Peter Kenneth was the first to raise the stakes, arguing that the land issue could not be solved without someone with clean hands being in a position of leadership. Karua then struck out at Kenyatta, suggesting that the Kenyatta family was one of the largest land owners in Kenya and owned more than half of the country. She pushed at how Kenyatta’s running mate, William Ruto, was currently in court suspected of having stolen land in the wake of the 2007/8 post-election violence from Adrian Muteshi.
In a reputationally damaging display, Kenyatta never took by the horns the accusation that his family owned more than half of Kenya, leaving a gaping hole in the legitimacy of all his comments about the need for addressing indigenous rights. When pushed by the presenter on Karua's point, Kenyatta said that the Public Officer Ethics Act required parliamentarians to declare their wealth, and that if anyone wanted to find out they could consult the Speaker’s office.
Kenyatta attempted to dodge accusations by noting how Odinga had been the Prime Minister and had personally appointed the Minister for Land who had not solved the problem over the past five years. Odinga replied that the problem was one of ‘enough land for each one’s needs, but not enough land for each one’s greed.’ Referring to Kenyatta, he advised voters that ‘you cannot allow a hyena to protect your goats.’
Muite responded to the land issue by arguing he would repossess land that had been grabbed, but Kenyatta defended his position by affirming how ‘land that we own as a family has been purchased on the basis of willing buyer and willing seller.’
In a calculated move, Dida then pressed the wound caused on Kenyatta’s reputation by reading a Daily Star article where residents of Kiambu, the birthplace of Jomo Kenyatta (independence leader and father of Uhuru Kenyatta), were complaining how politicians of that area had taken advantage of the injustices the colonials had previously committed by grabbing all the land.
It is then that direct confrontation over the injustices of the land issue ensued. Odinga made a deft move by pretending he was sympathetic to Kenyatta having been put in a corner but then quipped how this was because Kenyatta was an ‘innocent inheritor—he did not commit the original sin’.
In response to an evocative question by a Nubian human rights activist, presidential candidate James ole Kiyiapi argued that the troubles suffered by the Nubian community was a case of local elites taking communal land.
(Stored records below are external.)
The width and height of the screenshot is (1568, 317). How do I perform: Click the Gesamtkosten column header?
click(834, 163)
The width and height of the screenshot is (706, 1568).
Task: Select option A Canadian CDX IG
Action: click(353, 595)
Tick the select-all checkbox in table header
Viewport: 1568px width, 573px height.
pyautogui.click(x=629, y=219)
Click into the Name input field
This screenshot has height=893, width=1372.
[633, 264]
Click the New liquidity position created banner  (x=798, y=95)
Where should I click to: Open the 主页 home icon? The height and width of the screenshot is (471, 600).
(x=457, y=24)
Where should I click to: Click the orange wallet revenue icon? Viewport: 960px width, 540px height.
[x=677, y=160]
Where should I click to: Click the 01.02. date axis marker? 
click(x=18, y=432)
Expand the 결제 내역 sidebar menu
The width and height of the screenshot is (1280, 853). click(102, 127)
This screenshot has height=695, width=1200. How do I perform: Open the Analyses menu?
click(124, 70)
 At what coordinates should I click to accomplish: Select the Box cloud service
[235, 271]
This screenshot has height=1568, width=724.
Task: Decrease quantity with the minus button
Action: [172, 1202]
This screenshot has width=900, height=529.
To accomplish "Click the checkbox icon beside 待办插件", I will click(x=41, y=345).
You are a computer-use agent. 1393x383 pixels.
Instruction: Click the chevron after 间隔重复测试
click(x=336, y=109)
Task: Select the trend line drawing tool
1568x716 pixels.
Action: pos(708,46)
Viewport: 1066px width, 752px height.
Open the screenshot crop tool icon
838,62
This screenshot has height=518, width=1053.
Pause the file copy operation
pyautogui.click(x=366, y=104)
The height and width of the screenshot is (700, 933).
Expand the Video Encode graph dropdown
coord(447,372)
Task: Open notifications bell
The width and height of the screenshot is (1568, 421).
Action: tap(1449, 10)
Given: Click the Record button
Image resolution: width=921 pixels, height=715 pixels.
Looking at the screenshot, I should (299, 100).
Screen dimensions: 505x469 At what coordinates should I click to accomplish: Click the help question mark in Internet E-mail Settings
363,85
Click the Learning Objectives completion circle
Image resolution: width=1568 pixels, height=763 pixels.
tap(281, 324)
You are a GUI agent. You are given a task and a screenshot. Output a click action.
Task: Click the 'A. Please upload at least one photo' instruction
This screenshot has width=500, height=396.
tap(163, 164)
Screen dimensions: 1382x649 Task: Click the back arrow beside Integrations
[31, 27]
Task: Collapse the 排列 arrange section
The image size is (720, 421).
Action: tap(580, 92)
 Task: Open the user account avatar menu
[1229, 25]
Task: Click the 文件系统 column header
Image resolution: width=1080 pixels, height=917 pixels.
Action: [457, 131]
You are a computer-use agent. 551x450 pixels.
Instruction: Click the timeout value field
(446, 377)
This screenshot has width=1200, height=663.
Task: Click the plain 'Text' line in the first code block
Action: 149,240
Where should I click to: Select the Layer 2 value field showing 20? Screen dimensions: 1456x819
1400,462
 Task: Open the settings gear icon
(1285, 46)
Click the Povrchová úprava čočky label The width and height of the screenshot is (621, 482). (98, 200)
He decried the ‘willing buyer, willing seller’ mentality of Kenyatta, saying it was necessary to have safeguards in place for those indigenous communities oppressed by market forces they did not understand.
In a courageous move, the presenter then fielded the final question of the night in Kiswahili, and asked all respondents to respond likewise. Bringing the value of the presidential debate to a new level by suddenly connecting with a wider audience of Kenyans, the candidates thus closed their feisty discussion with the topic of the resettlement of Internally Displaced Persons (IDPs), attempting to bring each other to account over why a permanent solution had still not been found five years after the displacement had occurred.
Candidates then summed up their positions, with Dida exhorting listeners to ‘consult your God for the right decision’ and Karua making an emotive appeal in Kiswahili to unite in building the country together. Although there was no overall winner of the debate, there was certainly a loser. The night was an embarrassment for Kenyatta's Jubilee Alliance campaign and will dent their chance of victory.
Kenya's presidential elections will be held on 4 March, with a second-round run-off scheduled two weeks later if a single candidate does not win over 50% of the votes in the first round.